What you can do, is go forwards at a slower speed. So, if you sat yourself in a spaceship and accelerated to e.g. 10% of the speed of light, you might get out after what you perceive as a few years and find yourself in the year 2200 (I did not do the math), but you cannot go back from there.
Causal chains always have to follow causality. They can just do so less quickly, because, as far as my current understanding goes, the speed of light is actually the speed of causality.
(Sorry to bonk you with so much physics. I know that initial statement could have also come from someone who's never heard of the theory of relativity...)
I don’t remember the name of the novel, so somebody help me with this. The concept is basically that scientists invent time travel, but use it as a teleportation device instead. Set the machine by a few seconds, you teleport the distance covered by the Earth during that time. They even use the technique to plan for an assasination of Kim Jong Un. Loved that one. Some innovative sequences using the ‘time machine’.
Edit: Found it. It's actually two books (original and sequel).
It’s actually marketed as a standalone sequel, so you weren’t too far off. Plus I think the first one was more of an action thriller than about this invention. I actually don’t remember much from the first one. Most of what I remember is from the second one.
Same spot relative to what? What object do time machines use as a reference for their coordinates? It would make sense to be Earth, so it would be in the same spot all the time.
It is true that things are all relative to each other. But think about it this was, if you fly out in a Starship in one direction for a light year, then turn around exactly 180 degrees and fly back, you wouldn't arrive back at earth, right? Mainly because things are accelerating due to gravity. And acceleration breaks symmetry.

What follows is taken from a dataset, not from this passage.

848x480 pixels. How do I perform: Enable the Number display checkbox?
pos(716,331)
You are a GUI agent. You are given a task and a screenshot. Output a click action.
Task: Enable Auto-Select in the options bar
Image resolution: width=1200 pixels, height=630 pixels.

It would of course depend on how time travel works, but since time and space are linked, it wouldn't be unreasonable to assume that you follow the same trajectory in space as you move through time. But that would be a straight line in the space+time dimensions still. Think of the paths in Minkowski diagrams.
From what I understand, you blink out of existence when teleporting; you have no physical form until you reappear. So gravity can't act on your non-existent physical form, just on your body before and after teleporting.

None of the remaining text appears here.